1. DSL wall → raw CUDA C++, not Python. Applies to P3/P4/P5 (kernel- side fusion work). The fused-SwiGLU kernel already exists as a model for what these should look like — it's NVFP4 GEMM + arbitrary-op epilogue in registers, fully Blackwell-native.

2. Raw CUDA ≠ scalar math. Applies to KV-1/KV-2/KV-3. The FP4 storage path on the read side uses tcgen05.mma's native E2M1 decode — no scalar dequant, no __constant__ LUT (which was only needed for the indexer scoring CUDA-core path).

3. Print, don't guess. Applies in particular to P1 (verify SE shapes can use the MoE fused kernel) and KV-1/KV-2 (print the actual compressor output before deciding the FP4 quant boundary — same pattern that found the indexer bug). Do not assume the compressor emits a shape that matches the FP4 quant kernel; print and confirm.

4. Integration over exploration. Do not write Nvfp4MoE_v2. Do not write KVCache_fp4_v2. Edit the existing classes. P0 is one line in main(). KV-1/KV-2 are 2-tensor type changes plus the kernel-side read path.

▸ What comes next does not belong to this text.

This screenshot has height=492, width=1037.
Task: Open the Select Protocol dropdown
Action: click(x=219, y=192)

5. Falsifiable gates. Already listed per priority. Meta-gate: after P0–P5 land, decode latency at 8K context should be single-digit ms, not three-digit. If it isn't, something is still on the hot path that shouldn't be, and the answer is "profile, don't guess next."

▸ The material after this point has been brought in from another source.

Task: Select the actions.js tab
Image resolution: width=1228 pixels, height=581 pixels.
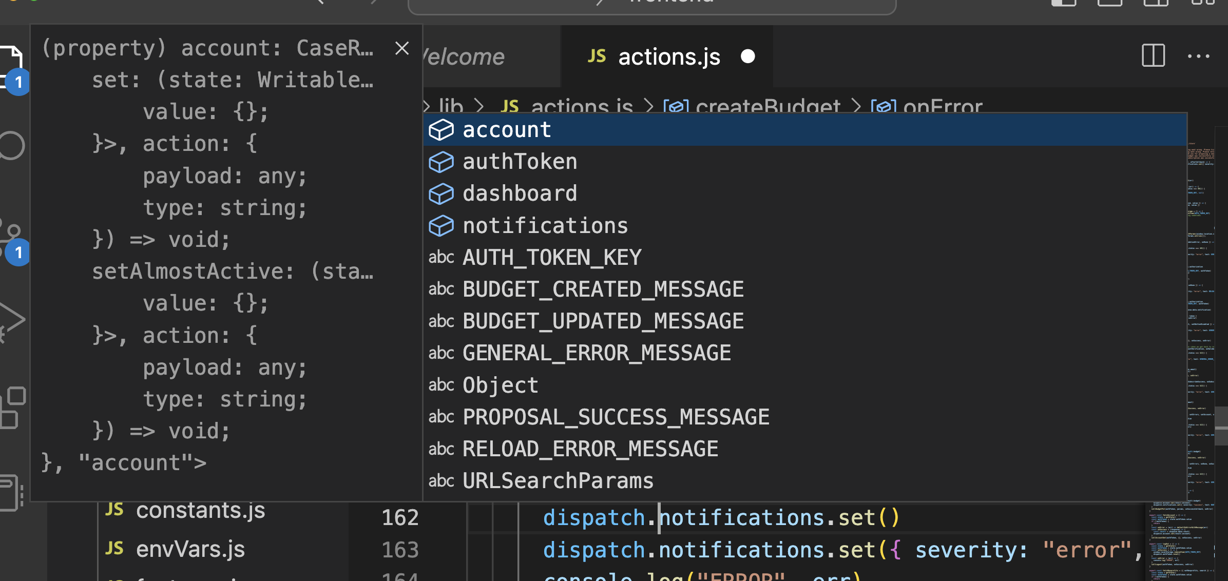Action: click(x=667, y=56)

6. Don't optimize for problems you don't have. TurboQuant is the cautionary tale here. The KV cache at 1M is 10 GB on 8 × B200 — that is not a problem that needs solving with a new dependency. The problem is throughput, and the right answer is FP4 storage + FP4 MMA, which is hardware-native and doesn't require codebook lookups.